* _Task to carry out_: Could you retype every line of the data underneath without altering anything?

(Stored items)
+-------+

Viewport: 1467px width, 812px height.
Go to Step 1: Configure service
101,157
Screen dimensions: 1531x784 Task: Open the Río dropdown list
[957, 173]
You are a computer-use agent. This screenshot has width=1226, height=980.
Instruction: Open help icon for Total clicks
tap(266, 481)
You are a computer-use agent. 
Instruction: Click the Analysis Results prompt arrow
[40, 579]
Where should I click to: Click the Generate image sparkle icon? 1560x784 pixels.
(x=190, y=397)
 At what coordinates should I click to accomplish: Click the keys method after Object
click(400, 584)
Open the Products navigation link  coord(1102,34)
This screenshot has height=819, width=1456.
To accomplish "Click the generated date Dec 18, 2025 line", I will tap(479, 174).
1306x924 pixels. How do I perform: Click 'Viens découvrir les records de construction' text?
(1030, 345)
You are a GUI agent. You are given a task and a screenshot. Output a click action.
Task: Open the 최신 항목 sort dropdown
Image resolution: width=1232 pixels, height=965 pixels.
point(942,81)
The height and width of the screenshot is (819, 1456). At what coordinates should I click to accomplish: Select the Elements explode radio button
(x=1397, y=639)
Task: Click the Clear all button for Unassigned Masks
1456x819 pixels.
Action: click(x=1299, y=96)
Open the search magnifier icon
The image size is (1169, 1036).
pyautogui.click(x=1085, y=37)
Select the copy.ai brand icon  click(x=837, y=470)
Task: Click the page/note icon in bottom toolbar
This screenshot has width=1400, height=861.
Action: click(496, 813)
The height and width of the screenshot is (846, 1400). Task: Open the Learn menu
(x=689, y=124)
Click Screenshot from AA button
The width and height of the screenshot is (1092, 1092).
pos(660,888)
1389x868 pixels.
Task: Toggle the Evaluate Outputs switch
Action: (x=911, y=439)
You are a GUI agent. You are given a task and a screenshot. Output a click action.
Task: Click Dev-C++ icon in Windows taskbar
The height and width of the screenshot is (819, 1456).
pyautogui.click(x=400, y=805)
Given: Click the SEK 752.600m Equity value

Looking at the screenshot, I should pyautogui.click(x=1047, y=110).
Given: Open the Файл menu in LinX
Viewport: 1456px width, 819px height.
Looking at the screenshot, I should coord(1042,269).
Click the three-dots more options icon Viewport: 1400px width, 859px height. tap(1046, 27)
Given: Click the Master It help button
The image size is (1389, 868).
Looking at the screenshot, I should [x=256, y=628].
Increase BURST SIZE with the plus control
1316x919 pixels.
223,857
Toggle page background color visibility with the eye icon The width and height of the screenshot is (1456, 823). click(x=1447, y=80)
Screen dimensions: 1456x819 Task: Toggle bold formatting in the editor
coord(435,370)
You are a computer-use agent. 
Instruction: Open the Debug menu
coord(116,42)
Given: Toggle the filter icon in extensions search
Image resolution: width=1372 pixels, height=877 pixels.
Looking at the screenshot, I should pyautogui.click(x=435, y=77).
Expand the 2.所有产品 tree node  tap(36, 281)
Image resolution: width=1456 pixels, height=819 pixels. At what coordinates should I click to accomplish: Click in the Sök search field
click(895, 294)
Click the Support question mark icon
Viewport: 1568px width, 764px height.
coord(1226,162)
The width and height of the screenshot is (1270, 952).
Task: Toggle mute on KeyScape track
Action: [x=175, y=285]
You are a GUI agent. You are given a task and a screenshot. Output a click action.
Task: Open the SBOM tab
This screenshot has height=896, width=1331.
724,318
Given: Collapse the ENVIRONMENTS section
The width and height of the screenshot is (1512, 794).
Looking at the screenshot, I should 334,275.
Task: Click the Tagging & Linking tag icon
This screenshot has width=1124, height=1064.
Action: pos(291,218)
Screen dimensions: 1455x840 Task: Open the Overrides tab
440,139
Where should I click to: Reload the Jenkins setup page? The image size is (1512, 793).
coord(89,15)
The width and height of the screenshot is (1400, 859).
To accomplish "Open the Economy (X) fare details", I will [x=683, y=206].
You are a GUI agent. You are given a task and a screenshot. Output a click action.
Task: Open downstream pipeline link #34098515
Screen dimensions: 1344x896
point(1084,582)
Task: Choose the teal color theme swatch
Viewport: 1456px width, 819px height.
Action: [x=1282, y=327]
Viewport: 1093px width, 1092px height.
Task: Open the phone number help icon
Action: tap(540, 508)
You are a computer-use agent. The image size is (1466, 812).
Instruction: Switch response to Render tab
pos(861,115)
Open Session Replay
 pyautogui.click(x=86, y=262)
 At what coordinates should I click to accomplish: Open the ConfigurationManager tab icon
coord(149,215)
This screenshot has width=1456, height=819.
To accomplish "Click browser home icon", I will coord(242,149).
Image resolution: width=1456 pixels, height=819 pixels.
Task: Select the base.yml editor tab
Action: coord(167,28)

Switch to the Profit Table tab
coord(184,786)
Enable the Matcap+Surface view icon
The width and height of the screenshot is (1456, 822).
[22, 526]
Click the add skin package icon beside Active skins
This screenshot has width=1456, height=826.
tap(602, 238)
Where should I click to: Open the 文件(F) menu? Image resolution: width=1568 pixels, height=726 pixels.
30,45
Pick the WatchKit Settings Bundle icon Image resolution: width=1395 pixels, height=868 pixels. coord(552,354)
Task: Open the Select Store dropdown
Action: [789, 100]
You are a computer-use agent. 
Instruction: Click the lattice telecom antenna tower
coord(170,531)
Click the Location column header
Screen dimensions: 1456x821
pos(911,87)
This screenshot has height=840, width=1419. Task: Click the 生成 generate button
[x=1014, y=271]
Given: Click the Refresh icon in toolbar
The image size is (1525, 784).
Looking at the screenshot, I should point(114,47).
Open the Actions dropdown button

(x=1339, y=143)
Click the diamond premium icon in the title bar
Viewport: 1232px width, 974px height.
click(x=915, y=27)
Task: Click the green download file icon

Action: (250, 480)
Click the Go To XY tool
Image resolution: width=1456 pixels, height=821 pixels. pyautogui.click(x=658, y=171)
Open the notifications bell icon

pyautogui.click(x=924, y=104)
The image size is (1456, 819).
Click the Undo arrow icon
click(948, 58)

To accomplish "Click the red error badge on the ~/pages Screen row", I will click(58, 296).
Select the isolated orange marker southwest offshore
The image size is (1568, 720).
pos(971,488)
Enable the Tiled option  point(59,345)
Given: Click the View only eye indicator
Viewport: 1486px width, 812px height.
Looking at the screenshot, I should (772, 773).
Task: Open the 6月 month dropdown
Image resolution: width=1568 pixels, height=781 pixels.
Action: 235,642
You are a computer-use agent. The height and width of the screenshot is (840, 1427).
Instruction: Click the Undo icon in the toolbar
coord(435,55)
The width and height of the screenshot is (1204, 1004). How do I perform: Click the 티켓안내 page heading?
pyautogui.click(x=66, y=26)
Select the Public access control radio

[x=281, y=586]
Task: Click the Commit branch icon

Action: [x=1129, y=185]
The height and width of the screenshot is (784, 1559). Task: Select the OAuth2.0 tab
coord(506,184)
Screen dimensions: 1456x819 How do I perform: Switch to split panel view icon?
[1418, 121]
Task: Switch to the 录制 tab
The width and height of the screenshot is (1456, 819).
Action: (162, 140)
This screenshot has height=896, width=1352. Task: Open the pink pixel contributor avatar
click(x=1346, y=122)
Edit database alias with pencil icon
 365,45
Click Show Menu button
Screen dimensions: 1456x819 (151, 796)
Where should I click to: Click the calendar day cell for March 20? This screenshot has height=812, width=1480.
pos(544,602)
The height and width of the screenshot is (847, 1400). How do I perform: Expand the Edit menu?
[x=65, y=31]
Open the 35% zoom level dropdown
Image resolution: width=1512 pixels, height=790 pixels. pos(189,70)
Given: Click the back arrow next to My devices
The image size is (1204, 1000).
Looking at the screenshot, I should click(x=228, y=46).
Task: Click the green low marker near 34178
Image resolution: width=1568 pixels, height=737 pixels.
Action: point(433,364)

+-------+

* _Exercise result_:
Viewport: 1467px width, 812px height.
Go to Step 1: Configure service
101,157
Screen dimensions: 1531x784 Task: Open the Río dropdown list
[957, 173]
You are a computer-use agent. This screenshot has width=1226, height=980.
Instruction: Open help icon for Total clicks
tap(266, 481)
You are a computer-use agent. 
Instruction: Click the Analysis Results prompt arrow
[40, 579]
Where should I click to: Click the Generate image sparkle icon? 1560x784 pixels.
(x=190, y=397)
 At what coordinates should I click to accomplish: Click the keys method after Object
click(400, 584)
Open the Products navigation link  coord(1102,34)
This screenshot has height=819, width=1456.
To accomplish "Click the generated date Dec 18, 2025 line", I will tap(479, 174).
1306x924 pixels. How do I perform: Click 'Viens découvrir les records de construction' text?
(1030, 345)
You are a GUI agent. You are given a task and a screenshot. Output a click action.
Task: Open the 최신 항목 sort dropdown
Image resolution: width=1232 pixels, height=965 pixels.
point(942,81)
The height and width of the screenshot is (819, 1456). At what coordinates should I click to accomplish: Select the Elements explode radio button
(x=1397, y=639)
Task: Click the Clear all button for Unassigned Masks
1456x819 pixels.
Action: click(x=1299, y=96)
Open the search magnifier icon
The image size is (1169, 1036).
pyautogui.click(x=1085, y=37)
Select the copy.ai brand icon  click(x=837, y=470)
Task: Click the page/note icon in bottom toolbar
This screenshot has width=1400, height=861.
Action: click(496, 813)
The height and width of the screenshot is (846, 1400). Task: Open the Learn menu
(x=689, y=124)
Click Screenshot from AA button
The width and height of the screenshot is (1092, 1092).
pos(660,888)
1389x868 pixels.
Task: Toggle the Evaluate Outputs switch
Action: (x=911, y=439)
You are a GUI agent. You are given a task and a screenshot. Output a click action.
Task: Click Dev-C++ icon in Windows taskbar
The height and width of the screenshot is (819, 1456).
pyautogui.click(x=400, y=805)
Given: Click the SEK 752.600m Equity value

Looking at the screenshot, I should pyautogui.click(x=1047, y=110).
Given: Open the Файл menu in LinX
Viewport: 1456px width, 819px height.
Looking at the screenshot, I should coord(1042,269).
Click the three-dots more options icon Viewport: 1400px width, 859px height. tap(1046, 27)
Given: Click the Master It help button
The image size is (1389, 868).
Looking at the screenshot, I should [x=256, y=628].
Increase BURST SIZE with the plus control
1316x919 pixels.
223,857
Toggle page background color visibility with the eye icon The width and height of the screenshot is (1456, 823). click(x=1447, y=80)
Screen dimensions: 1456x819 Task: Toggle bold formatting in the editor
coord(435,370)
You are a computer-use agent. 
Instruction: Open the Debug menu
coord(116,42)
Given: Toggle the filter icon in extensions search
Image resolution: width=1372 pixels, height=877 pixels.
Looking at the screenshot, I should pyautogui.click(x=435, y=77).
Expand the 2.所有产品 tree node  tap(36, 281)
Image resolution: width=1456 pixels, height=819 pixels. At what coordinates should I click to accomplish: Click in the Sök search field
click(895, 294)
Click the Support question mark icon
Viewport: 1568px width, 764px height.
coord(1226,162)
The width and height of the screenshot is (1270, 952).
Task: Toggle mute on KeyScape track
Action: [x=175, y=285]
You are a GUI agent. You are given a task and a screenshot. Output a click action.
Task: Open the SBOM tab
This screenshot has height=896, width=1331.
724,318
Given: Collapse the ENVIRONMENTS section
The width and height of the screenshot is (1512, 794).
Looking at the screenshot, I should 334,275.
Task: Click the Tagging & Linking tag icon
This screenshot has width=1124, height=1064.
Action: pos(291,218)
Screen dimensions: 1455x840 Task: Open the Overrides tab
440,139
Where should I click to: Reload the Jenkins setup page? The image size is (1512, 793).
coord(89,15)
The width and height of the screenshot is (1400, 859).
To accomplish "Open the Economy (X) fare details", I will [x=683, y=206].
You are a GUI agent. You are given a task and a screenshot. Output a click action.
Task: Open downstream pipeline link #34098515
Screen dimensions: 1344x896
point(1084,582)
Task: Choose the teal color theme swatch
Viewport: 1456px width, 819px height.
Action: [x=1282, y=327]
Viewport: 1093px width, 1092px height.
Task: Open the phone number help icon
Action: tap(540, 508)
You are a computer-use agent. The image size is (1466, 812).
Instruction: Switch response to Render tab
pos(861,115)
Open Session Replay
 pyautogui.click(x=86, y=262)
 At what coordinates should I click to accomplish: Open the ConfigurationManager tab icon
coord(149,215)
This screenshot has width=1456, height=819.
To accomplish "Click browser home icon", I will coord(242,149).
Image resolution: width=1456 pixels, height=819 pixels.
Task: Select the base.yml editor tab
Action: coord(167,28)

Switch to the Profit Table tab
coord(184,786)
Enable the Matcap+Surface view icon
The width and height of the screenshot is (1456, 822).
[22, 526]
Click the add skin package icon beside Active skins
This screenshot has width=1456, height=826.
tap(602, 238)
Where should I click to: Open the 文件(F) menu? Image resolution: width=1568 pixels, height=726 pixels.
30,45
Pick the WatchKit Settings Bundle icon Image resolution: width=1395 pixels, height=868 pixels. coord(552,354)
Task: Open the Select Store dropdown
Action: [789, 100]
You are a computer-use agent. 
Instruction: Click the lattice telecom antenna tower
coord(170,531)
Click the Location column header
Screen dimensions: 1456x821
pos(911,87)
This screenshot has height=840, width=1419. Task: Click the 生成 generate button
[x=1014, y=271]
Given: Click the Refresh icon in toolbar
The image size is (1525, 784).
Looking at the screenshot, I should point(114,47).
Open the Actions dropdown button

(x=1339, y=143)
Click the diamond premium icon in the title bar
Viewport: 1232px width, 974px height.
click(x=915, y=27)
Task: Click the green download file icon

Action: (250, 480)
Click the Go To XY tool
Image resolution: width=1456 pixels, height=821 pixels. pyautogui.click(x=658, y=171)
Open the notifications bell icon

pyautogui.click(x=924, y=104)
The image size is (1456, 819).
Click the Undo arrow icon
click(948, 58)

To accomplish "Click the red error badge on the ~/pages Screen row", I will click(58, 296).
Select the isolated orange marker southwest offshore
The image size is (1568, 720).
pos(971,488)
Enable the Tiled option  point(59,345)
Given: Click the View only eye indicator
Viewport: 1486px width, 812px height.
Looking at the screenshot, I should (772, 773).
Task: Open the 6月 month dropdown
Image resolution: width=1568 pixels, height=781 pixels.
Action: 235,642
You are a computer-use agent. The height and width of the screenshot is (840, 1427).
Instruction: Click the Undo icon in the toolbar
coord(435,55)
The width and height of the screenshot is (1204, 1004). How do I perform: Click the 티켓안내 page heading?
pyautogui.click(x=66, y=26)
Select the Public access control radio

[x=281, y=586]
Task: Click the Commit branch icon

Action: [x=1129, y=185]
The height and width of the screenshot is (784, 1559). Task: Select the OAuth2.0 tab
coord(506,184)
Screen dimensions: 1456x819 How do I perform: Switch to split panel view icon?
[1418, 121]
Task: Switch to the 录制 tab
The width and height of the screenshot is (1456, 819).
Action: (162, 140)
This screenshot has height=896, width=1352. Task: Open the pink pixel contributor avatar
click(x=1346, y=122)
Edit database alias with pencil icon
 365,45
Click Show Menu button
Screen dimensions: 1456x819 (151, 796)
Where should I click to: Click the calendar day cell for March 20? This screenshot has height=812, width=1480.
pos(544,602)
The height and width of the screenshot is (847, 1400). How do I perform: Expand the Edit menu?
[x=65, y=31]
Open the 35% zoom level dropdown
Image resolution: width=1512 pixels, height=790 pixels. pos(189,70)
Given: Click the back arrow next to My devices
The image size is (1204, 1000).
Looking at the screenshot, I should click(x=228, y=46).
Task: Click the green low marker near 34178
Image resolution: width=1568 pixels, height=737 pixels.
Action: point(433,364)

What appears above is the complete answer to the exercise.